Question: When I run InSite on my website I receive a “System of out memory” exception. How can I fix it?
Answer: While InSite has no hard limitations, it is designed to run on small to medium sized websites. If your site is very large, your system may run out of memory. We’ve successfully tested InSite to 50,000 pages; your mileage may vary depending on your system configuration.
If you’d like to check a site larger than 50,000 pages, we recommend breaking your site down into sections by specifying alternate root URLs. For example, you might consider breaking your site down into several projects with the following root URLs:
www.example.com
www.example.com/sales
www.example.com/support
This will not only enable you to work around the memory limitations of your system, but make reports, and rechecking more manageable.
Note: You will want to exclude the “/sales” and “/support” directories from the alternate projects to prevent duplication when checking.
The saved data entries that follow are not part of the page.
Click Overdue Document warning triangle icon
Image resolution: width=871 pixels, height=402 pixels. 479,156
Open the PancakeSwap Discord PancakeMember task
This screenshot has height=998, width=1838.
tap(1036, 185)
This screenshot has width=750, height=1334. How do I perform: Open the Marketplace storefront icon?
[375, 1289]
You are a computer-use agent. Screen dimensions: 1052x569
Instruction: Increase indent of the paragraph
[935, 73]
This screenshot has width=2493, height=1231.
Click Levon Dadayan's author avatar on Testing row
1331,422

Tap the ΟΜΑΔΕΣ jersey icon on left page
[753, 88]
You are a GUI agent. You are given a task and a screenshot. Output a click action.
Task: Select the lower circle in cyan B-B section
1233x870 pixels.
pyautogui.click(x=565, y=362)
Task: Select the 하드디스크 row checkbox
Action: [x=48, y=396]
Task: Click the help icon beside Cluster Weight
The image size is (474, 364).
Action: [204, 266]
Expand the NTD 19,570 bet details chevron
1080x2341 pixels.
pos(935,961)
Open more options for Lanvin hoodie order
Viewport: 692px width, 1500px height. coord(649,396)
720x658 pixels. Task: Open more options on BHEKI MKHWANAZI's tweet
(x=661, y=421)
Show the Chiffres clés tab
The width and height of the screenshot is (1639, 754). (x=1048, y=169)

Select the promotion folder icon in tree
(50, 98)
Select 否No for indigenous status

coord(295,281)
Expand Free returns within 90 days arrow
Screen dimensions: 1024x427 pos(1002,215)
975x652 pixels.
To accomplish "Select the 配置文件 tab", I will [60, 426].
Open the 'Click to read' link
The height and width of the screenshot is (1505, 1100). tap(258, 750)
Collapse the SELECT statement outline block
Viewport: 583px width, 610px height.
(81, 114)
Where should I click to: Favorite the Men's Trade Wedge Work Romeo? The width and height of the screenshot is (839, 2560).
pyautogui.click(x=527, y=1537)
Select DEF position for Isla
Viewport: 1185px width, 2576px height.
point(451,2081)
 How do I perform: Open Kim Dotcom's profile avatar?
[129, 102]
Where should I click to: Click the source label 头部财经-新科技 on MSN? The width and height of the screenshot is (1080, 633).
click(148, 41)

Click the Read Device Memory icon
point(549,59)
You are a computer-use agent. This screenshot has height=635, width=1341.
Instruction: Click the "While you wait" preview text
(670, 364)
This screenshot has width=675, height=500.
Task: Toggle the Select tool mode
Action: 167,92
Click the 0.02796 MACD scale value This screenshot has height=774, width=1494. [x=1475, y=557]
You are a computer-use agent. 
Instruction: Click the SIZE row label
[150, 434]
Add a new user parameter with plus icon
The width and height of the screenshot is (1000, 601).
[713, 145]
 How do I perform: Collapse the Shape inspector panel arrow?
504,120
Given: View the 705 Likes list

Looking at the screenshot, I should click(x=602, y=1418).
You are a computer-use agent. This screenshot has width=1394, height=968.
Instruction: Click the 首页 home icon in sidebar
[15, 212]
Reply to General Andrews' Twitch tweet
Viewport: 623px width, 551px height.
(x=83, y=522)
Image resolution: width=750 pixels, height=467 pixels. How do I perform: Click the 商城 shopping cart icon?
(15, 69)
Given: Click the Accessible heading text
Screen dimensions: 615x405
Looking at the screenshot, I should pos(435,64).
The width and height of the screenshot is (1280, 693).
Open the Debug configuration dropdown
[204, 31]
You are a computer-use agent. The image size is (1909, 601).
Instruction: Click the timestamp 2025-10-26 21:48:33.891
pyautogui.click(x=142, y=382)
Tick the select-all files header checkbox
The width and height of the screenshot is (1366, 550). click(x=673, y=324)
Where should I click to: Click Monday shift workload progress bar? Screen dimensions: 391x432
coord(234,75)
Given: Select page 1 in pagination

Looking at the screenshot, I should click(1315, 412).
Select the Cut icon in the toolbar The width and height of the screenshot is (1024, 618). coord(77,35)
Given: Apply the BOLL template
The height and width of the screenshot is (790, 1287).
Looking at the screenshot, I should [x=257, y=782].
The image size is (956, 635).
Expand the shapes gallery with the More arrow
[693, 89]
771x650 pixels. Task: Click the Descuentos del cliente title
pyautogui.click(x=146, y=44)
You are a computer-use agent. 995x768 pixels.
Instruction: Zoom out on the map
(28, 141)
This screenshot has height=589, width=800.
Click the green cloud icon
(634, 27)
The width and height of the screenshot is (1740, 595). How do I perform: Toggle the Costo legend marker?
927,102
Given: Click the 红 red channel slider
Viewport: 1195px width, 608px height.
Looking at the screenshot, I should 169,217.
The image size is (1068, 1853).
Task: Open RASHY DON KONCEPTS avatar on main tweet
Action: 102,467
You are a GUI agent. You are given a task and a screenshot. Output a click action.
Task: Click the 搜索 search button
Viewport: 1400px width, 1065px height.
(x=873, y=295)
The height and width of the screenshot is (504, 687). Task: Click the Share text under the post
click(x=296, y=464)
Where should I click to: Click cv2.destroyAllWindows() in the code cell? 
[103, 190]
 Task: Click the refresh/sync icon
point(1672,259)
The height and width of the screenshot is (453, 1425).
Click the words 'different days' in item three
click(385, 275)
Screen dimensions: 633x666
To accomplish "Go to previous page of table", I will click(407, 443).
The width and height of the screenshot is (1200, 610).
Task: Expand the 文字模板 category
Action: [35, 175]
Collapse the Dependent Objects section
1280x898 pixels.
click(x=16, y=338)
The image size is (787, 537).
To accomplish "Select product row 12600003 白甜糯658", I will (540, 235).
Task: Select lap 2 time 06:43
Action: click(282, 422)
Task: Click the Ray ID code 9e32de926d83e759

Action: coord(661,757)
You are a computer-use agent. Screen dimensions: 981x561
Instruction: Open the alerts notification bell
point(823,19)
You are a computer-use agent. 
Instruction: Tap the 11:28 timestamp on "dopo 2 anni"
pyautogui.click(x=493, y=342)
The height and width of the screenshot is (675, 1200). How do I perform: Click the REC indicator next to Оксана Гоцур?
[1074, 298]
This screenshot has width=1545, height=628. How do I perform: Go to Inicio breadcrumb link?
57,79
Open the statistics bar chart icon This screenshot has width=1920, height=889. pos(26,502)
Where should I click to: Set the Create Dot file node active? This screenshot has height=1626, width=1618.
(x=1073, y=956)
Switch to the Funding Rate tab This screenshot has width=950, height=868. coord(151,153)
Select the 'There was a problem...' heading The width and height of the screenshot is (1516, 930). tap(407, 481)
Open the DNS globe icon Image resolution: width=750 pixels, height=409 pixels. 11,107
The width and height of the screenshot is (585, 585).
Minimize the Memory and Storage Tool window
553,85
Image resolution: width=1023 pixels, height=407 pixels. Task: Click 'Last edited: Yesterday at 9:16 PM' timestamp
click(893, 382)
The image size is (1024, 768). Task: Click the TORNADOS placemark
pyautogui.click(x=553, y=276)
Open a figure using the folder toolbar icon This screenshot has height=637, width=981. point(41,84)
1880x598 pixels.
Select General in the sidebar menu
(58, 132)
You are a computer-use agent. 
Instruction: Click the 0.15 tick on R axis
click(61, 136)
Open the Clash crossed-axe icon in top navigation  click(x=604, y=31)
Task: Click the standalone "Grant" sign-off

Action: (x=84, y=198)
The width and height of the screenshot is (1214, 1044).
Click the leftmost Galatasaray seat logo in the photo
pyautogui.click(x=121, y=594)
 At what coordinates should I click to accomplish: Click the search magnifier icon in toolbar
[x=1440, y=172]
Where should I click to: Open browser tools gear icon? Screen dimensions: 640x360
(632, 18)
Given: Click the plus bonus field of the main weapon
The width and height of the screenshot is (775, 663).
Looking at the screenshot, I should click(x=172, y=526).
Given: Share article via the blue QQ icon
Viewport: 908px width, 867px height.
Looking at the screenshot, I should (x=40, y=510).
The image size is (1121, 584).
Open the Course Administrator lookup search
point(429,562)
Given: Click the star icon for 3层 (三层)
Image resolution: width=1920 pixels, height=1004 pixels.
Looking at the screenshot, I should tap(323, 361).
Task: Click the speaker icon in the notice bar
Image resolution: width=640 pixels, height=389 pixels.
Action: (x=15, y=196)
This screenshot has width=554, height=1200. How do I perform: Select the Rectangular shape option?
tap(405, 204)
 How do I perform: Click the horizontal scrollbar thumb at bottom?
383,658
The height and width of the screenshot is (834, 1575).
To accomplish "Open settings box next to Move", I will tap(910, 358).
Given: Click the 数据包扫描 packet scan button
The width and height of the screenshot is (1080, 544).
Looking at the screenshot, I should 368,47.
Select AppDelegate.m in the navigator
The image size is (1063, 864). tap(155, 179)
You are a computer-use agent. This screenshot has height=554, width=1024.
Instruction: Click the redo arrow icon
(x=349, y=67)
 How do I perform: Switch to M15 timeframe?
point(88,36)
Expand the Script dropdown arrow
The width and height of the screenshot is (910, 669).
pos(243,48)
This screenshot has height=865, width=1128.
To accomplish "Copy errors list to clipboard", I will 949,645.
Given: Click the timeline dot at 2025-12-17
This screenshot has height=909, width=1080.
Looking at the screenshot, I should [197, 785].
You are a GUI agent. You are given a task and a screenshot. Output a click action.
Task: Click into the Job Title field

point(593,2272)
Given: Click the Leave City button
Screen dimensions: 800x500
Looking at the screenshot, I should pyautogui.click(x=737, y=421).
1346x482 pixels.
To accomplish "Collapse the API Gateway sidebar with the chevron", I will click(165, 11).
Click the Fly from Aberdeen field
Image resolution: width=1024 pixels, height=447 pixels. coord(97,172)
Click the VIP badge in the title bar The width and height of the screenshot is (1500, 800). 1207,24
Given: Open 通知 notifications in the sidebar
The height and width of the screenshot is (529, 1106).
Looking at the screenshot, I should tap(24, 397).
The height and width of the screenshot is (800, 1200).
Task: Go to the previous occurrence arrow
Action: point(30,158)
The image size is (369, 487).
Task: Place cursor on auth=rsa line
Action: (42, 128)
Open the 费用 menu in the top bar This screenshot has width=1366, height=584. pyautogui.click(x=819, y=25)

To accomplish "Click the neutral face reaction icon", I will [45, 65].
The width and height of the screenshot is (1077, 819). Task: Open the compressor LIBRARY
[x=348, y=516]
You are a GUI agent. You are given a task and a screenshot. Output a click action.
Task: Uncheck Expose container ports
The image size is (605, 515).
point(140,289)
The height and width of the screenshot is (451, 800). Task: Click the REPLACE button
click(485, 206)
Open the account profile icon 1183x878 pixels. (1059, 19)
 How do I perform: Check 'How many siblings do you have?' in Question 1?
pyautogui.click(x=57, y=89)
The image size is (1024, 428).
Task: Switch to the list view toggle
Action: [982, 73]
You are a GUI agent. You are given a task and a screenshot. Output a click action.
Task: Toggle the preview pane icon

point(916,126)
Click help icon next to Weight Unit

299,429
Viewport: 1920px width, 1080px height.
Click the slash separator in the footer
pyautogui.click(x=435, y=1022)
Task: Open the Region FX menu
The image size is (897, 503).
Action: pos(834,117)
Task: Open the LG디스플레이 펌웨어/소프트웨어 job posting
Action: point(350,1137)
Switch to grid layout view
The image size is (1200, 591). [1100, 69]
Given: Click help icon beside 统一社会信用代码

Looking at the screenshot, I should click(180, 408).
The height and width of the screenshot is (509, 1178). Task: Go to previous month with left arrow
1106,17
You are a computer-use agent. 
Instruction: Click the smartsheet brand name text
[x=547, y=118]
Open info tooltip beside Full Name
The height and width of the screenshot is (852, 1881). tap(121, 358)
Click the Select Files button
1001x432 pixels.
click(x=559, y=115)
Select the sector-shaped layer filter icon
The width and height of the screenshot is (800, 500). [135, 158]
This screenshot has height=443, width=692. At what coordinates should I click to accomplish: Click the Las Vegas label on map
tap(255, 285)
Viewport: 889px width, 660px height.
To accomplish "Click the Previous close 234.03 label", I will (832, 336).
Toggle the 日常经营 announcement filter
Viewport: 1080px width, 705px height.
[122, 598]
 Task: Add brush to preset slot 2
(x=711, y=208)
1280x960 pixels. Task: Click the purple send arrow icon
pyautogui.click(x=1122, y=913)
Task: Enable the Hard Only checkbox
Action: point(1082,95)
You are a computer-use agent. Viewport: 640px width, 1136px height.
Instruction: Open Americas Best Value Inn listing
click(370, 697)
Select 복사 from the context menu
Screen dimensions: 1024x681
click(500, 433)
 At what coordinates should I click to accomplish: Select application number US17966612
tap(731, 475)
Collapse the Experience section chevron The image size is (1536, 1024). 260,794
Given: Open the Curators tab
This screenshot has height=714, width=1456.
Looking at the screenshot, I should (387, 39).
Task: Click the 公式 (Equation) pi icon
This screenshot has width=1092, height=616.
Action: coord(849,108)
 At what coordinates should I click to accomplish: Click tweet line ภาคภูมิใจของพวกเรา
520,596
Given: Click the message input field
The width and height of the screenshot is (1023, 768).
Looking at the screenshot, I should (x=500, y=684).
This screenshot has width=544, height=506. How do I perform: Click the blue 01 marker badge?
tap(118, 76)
Another approach to reducing the amount of memory required is to disabled any features in InSite you are not using. For example, if you are primarily using InSite for spell checking and link checking, you can disable the Word Count and Keyword Analysis features to conserve memory. If you are only interested in Word Counting, try disabling InSite’s spell checking and link checking features.
A third way to reduce the amount of memory required is to exclude some pages from the crawl. If your website contains multiple pages with the same content, try creating rules in the Exclusion List to filter out these duplicate pages. For example, many online stores offer product pages in a “Printer Friendly” format (in addition to the standard product page). The text content on the Printer Friendly page is usually identical to the content on the standard product page, so you can safely exclude these Printer Friendly pages.
If your site is not large and you still receive this error, then a large page that generates many false positives (such as a list of URLs from a website statistics page) may be causing a huge number of spelling mistakes (several hundred thousand). Check your results, and if necessary exclude this page from the crawl, you probably didn’t want those in your results anyway.